### Exercise materials ###
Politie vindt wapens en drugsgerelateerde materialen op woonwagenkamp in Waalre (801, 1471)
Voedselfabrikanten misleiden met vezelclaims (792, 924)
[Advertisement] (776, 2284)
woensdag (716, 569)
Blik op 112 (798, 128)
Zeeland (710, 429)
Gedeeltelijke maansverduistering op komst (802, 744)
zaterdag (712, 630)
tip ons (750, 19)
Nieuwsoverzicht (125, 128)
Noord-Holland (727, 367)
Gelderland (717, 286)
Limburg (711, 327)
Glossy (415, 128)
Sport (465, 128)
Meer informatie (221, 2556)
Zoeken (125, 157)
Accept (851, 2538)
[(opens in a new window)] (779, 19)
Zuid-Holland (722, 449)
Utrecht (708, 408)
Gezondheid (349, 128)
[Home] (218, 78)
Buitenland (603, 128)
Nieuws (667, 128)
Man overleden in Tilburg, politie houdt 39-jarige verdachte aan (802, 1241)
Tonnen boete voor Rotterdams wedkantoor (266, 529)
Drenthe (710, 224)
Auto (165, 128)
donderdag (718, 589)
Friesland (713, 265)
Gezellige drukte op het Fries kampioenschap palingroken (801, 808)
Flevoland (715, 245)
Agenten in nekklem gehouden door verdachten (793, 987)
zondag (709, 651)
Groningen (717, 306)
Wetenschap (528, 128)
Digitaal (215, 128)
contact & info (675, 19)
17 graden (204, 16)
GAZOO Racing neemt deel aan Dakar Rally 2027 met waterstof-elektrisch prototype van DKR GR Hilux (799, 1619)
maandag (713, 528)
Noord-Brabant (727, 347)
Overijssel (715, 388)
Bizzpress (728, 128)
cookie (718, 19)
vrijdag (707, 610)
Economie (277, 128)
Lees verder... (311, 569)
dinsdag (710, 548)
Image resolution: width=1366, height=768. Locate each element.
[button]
###
## Your task
Produce an exact copy of each line from the one holding "17 graden (204, 16)" through the last line of the records, both included, and nothing more.

## Response area
17 graden (204, 16)
GAZOO Racing neemt deel aan Dakar Rally 2027 met waterstof-elektrisch prototype van DKR GR Hilux (799, 1619)
maandag (713, 528)
Noord-Brabant (727, 347)
Overijssel (715, 388)
Bizzpress (728, 128)
cookie (718, 19)
vrijdag (707, 610)
Economie (277, 128)
Lees verder... (311, 569)
dinsdag (710, 548)
Image resolution: width=1366, height=768. Locate each element.
[button]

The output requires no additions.